Jobs ->
#1 Say whether each statement agrees with the post below on WebLogic server startup errors. Answer yes or no, and quote the deciding words from the post.
(a) The author presents the solutions as final fixes.
(b) The bind error mostly shows up when a user forcefully kills the server.
(c) On a production system, the author asks readers to back up any files they change.
#2 In the post below on WebLogic server startup errors, which port number appears in the example netstat command?
#3 Carry on the post below about WebLogic server startup errors, beginning right after its final sentence.

Excerpted text ->
§ §

Pages

Wednesday, November 7, 2012

My Experince with Weblogic Server Startup Problems


Here is the list of common error messages and their solution which I have faced during WebLogic server start –up

Note:  Please don’t treat this solution as final solution, whatever solution I have mentioned it’s came from my experience and various sources with whom I have worked. The mentioned solution worked for me for the environment where I was facing the problem but does not necessarily that it will solve the problem what you are facing. Just treat given solutions as guideline.

Also if it is a production system then please make sure before making any changes, take a backup of files which you are modifying. 

1         ERR: transport error 202: bind failed: Address already in use


Starting weblogic with Java version:
ERROR: transport error 202: bind failed: Address already in use
ERROR: JDWP Transport dt_socket failed to initialize, TRANSPORT_INIT(510)
JDWP exit error AGENT_ERROR_TRANSPORT_INIT(197): No transports initialized [../../../src/share/back/debugInit.c:690]

FATAL ERROR in native method: JDWP No transports initialized, jvmtiError=AGENT_ERROR_TRANSPORT_INIT(197)



1.1       Root cause

Above error comes due to port usage problem, if during server stop/kill process if the port which weblogic server is using not reclaimed by OS and user again issued the command to start the Weblogic server instance then servers try to bind the same port while another process is already running on that port and Weblogic server fails to start.
 

1.1       Solution:


This error mostly comes when user forcefully kill the server, so before restart please check all the ports status which weblogic using e.g. http port , ALSB_DEBUG_PORT and DEBUG_PORT  by using this command -
netstat –an | grep <port no> # to see which whether this port is active or not.
e.g. netstat –an | grep 9001
If you get the result from above queries then please wait and give some time to OS to reclaim this port, most of scenarios Port will be get free after some time and you can restart the servers again.

§ §

Data ->
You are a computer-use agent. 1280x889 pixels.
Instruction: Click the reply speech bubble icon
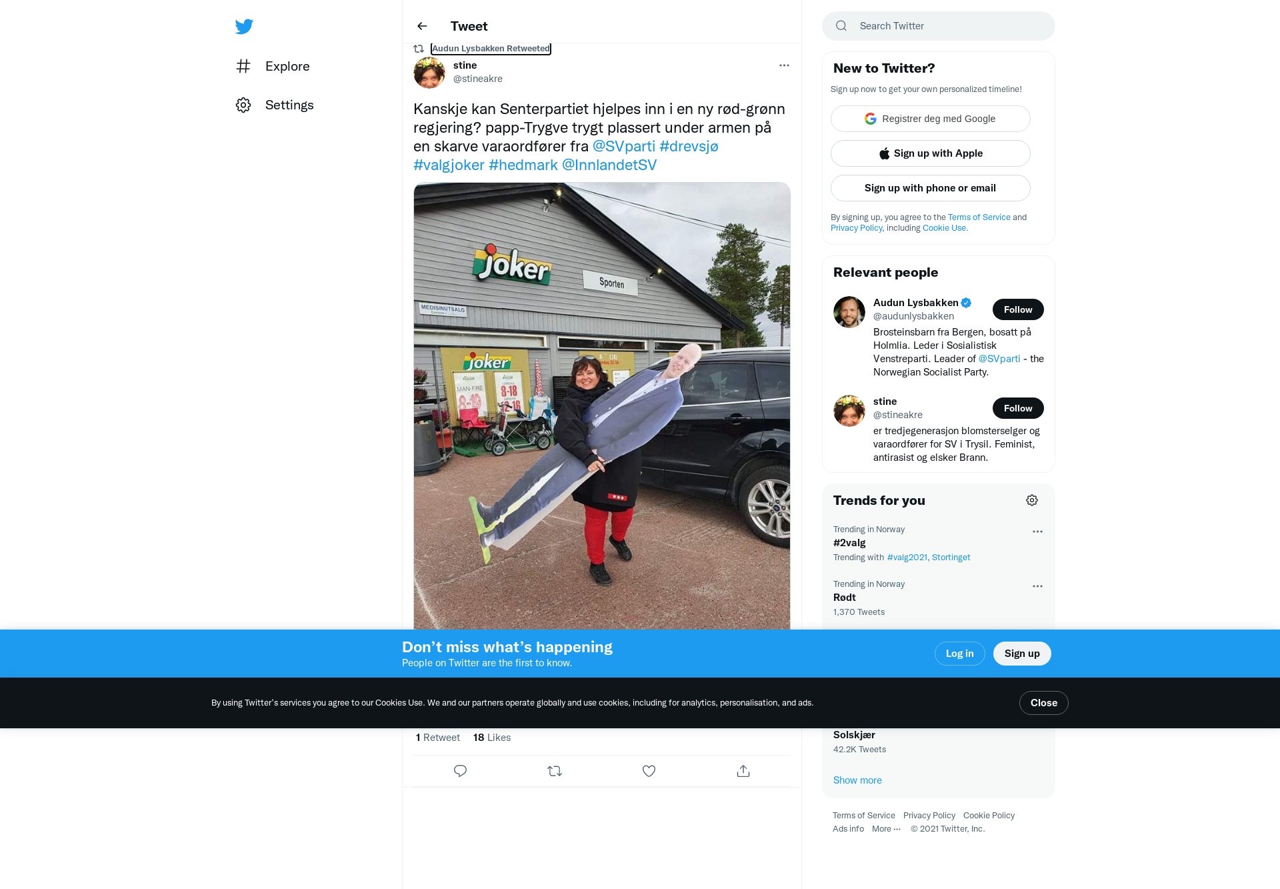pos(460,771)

§ §

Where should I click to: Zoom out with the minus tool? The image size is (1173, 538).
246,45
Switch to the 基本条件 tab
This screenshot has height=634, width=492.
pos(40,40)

§ §

Replies ->
#1
(a) No: "Please don’t treat this solution as final solution"
(b) Yes: "This error mostly comes when user forcefully kill the server"
(c) Yes: "take a backup of files which you are modifying"

#2 9001

#3
In case above port is not getting released it simply means there is some process holding this Port, that process could be existing Weblogic PID or some demon thread, engage your Unix Administrator to find out that process and kill the process.
Also we can bounce the whole server to release this port.
In case of if this problem is coming for ALSB_DEBUG_PORT and DEBUG_PORT , then you can change this port number as well since these port are internal to Weblogic and does not used by any external system communication.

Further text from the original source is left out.